WRITTEN INSTRUCTION A: Return, word for word, the part of the listing that opens with the line containing "Image resolution: width=980" and closes with the line containing "click(730, 610)", both of those lines included.

++++ SUPPLIED PASSAGE

When words aren’t enough: Parties falling short on climate action
Voting is crucial, but South Africa's political parties are falling short on addressing urgent climate and ecological challenges.
In reality, many are "schizophrenic", "bipolar", cozying up to vested interests, or simply "gaslighting" the public rather than addressing real environmental issues like rampant water pollution.
And while some tout radical economic transformation, they really just want to shift beneficiaries within the mineral-energy complex while stubbornly clinging to coal.
This calls for strategic voting this month and continued vigilance and proactive action beyond elections to push for necessary changes.
This was a key take-home message emerging from the latest Tipping Points webinar - the 21st in a series convened by Oppenheimer Generations Research and Conservation.
Titled "People, place and planet at the polls," the webinar featured Dr Alex Lenferna, general-secretary of the Climate Justice Coalition, and environmental justice activist Dr Ferrial Adam, executive manager of the WaterCAN initiative. The conversation was facilitated by Julia Evans, a climate and biodiversity journalist for Daily Maverick’s Our Burning Planet.
Lenferna highlighted South Africa’s continued reliance on coal despite international commitments to reduce dependency fossil fuels.

++++++++
++++ DATA SUPPLIED

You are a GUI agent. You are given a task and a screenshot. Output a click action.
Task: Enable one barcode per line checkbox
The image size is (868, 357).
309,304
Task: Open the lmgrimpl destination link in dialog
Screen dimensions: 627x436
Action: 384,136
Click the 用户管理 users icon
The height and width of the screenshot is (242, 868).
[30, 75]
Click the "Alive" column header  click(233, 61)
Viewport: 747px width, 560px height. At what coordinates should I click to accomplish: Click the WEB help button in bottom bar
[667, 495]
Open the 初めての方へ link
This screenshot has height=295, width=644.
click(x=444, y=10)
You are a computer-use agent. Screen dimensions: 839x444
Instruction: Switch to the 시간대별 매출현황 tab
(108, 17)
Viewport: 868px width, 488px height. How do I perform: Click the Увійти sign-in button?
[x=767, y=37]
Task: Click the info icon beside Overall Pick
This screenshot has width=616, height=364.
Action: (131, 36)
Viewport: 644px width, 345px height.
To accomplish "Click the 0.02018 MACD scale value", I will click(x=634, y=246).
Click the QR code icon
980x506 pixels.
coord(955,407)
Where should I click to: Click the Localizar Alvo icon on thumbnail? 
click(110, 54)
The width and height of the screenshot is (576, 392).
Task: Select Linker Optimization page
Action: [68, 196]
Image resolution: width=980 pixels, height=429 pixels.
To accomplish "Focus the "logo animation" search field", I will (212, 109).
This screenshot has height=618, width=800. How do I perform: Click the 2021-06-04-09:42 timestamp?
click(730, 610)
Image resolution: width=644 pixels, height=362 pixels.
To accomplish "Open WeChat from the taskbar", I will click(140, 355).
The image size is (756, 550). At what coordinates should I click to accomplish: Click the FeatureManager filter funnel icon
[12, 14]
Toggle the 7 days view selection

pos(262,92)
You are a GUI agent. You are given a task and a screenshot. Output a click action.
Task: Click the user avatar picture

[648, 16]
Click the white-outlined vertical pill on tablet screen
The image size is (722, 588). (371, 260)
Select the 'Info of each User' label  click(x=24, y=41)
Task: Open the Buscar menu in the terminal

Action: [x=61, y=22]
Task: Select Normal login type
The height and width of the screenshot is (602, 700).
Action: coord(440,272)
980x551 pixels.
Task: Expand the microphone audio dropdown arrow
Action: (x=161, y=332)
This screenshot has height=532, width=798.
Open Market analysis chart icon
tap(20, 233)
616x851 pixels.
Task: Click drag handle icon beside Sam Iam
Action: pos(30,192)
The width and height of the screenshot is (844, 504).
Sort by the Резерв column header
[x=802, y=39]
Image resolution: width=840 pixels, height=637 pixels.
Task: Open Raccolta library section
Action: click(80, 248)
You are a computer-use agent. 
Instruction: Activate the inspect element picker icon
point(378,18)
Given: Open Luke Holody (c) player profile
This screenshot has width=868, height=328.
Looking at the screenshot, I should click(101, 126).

++++++++

WRITTEN INSTRUCTION B: Retype the part of the text on South African parties and climate action that opens with the words "When words aren’t" and closes with "clinging to coal.", keeping every word and mark the same.

CORRECT RESULT A:
Image resolution: width=980 pixels, height=429 pixels.
To accomplish "Focus the "logo animation" search field", I will (212, 109).
This screenshot has height=618, width=800. How do I perform: Click the 2021-06-04-09:42 timestamp?
click(730, 610)

CORRECT RESULT B:
When words aren’t enough: Parties falling short on climate action
Voting is crucial, but South Africa's political parties are falling short on addressing urgent climate and ecological challenges.
In reality, many are "schizophrenic", "bipolar", cozying up to vested interests, or simply "gaslighting" the public rather than addressing real environmental issues like rampant water pollution.
And while some tout radical economic transformation, they really just want to shift beneficiaries within the mineral-energy complex while stubbornly clinging to coal.